The mine workers were below the average, which historically indicated the confidence of miners in a price rating. The Mint Days Destroyed Metriek did not notice a panic among holders in the long term, another sign of trust with seasoned holders.
On the other hand, buying aggressively was cooling, while the falling Taker Buy/Sell Ratio reflected.
The rising place BTC ETF -InflowCombined with the previously marked conviction, it can be sufficient to stimulate a sharp impulse movement and a new all time high for Bitcoin.
Other statistics supported the Bullish argument for Bitcoin.

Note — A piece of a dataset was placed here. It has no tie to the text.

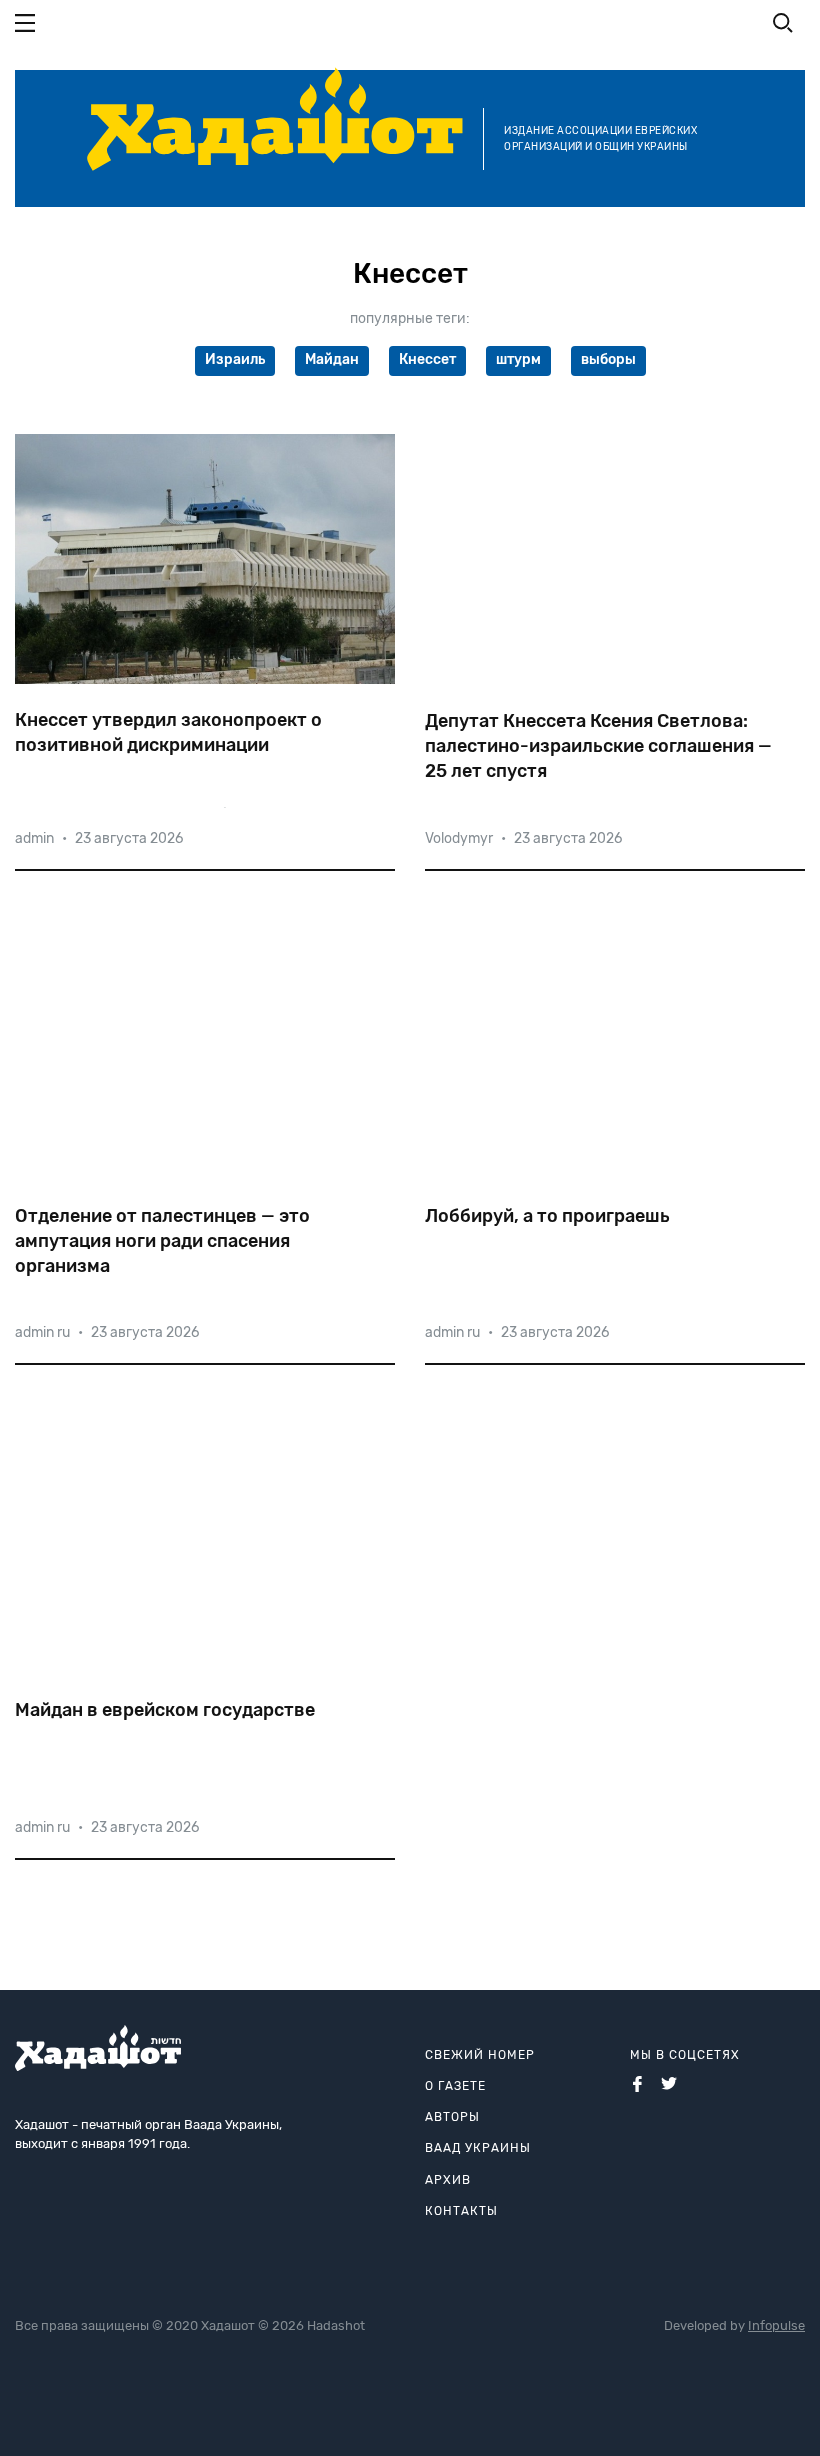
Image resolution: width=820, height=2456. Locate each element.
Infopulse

How Bitcoin’s different liquidity zones can cause the following price jump
An increase in the purchasing power of the market, combined with signs of the seller’s exhaustion, could be the stage for the next Rally from Bitcoin.
According to Crypto Analyst Axel Adler Jr.The difference of liquidity meter, which follows changes in available purchasing power on the basis of Bitcoin and Stablecoin inflow to exchange, has become negative on its 30-day progressive average.
This places it in the zone of the “question generation” of the graph, marked in blue, which historically indicates a strong and persistent Bitcoin accumulation.
The last time this level of demand shift took place was during the market recovery after the collapse of Terra/Luna in May 2022.
If the intake of Stablecoin for exchanges are now matching or surpassing that are seen after the Luna -Crash or the FTX implosion in November 2022, Bitcoin can be ready for a sharp upward movement.
The Bitcoin exchange current compared the past 30 days of BTC inflow with their 365-day advancing average.
In the past two weeks, this metric has fallen from 1.0x to 0.6x – a decrease of 40%, which indicates a significant reduction in the number of coins sent to exchanges.
The last time such a persistent decrease took place was in April 2023.
Historically, such multiples with low exchange flow have often preceded strong price ruin, which suggests a potentially bullish outlook for Bitcoin.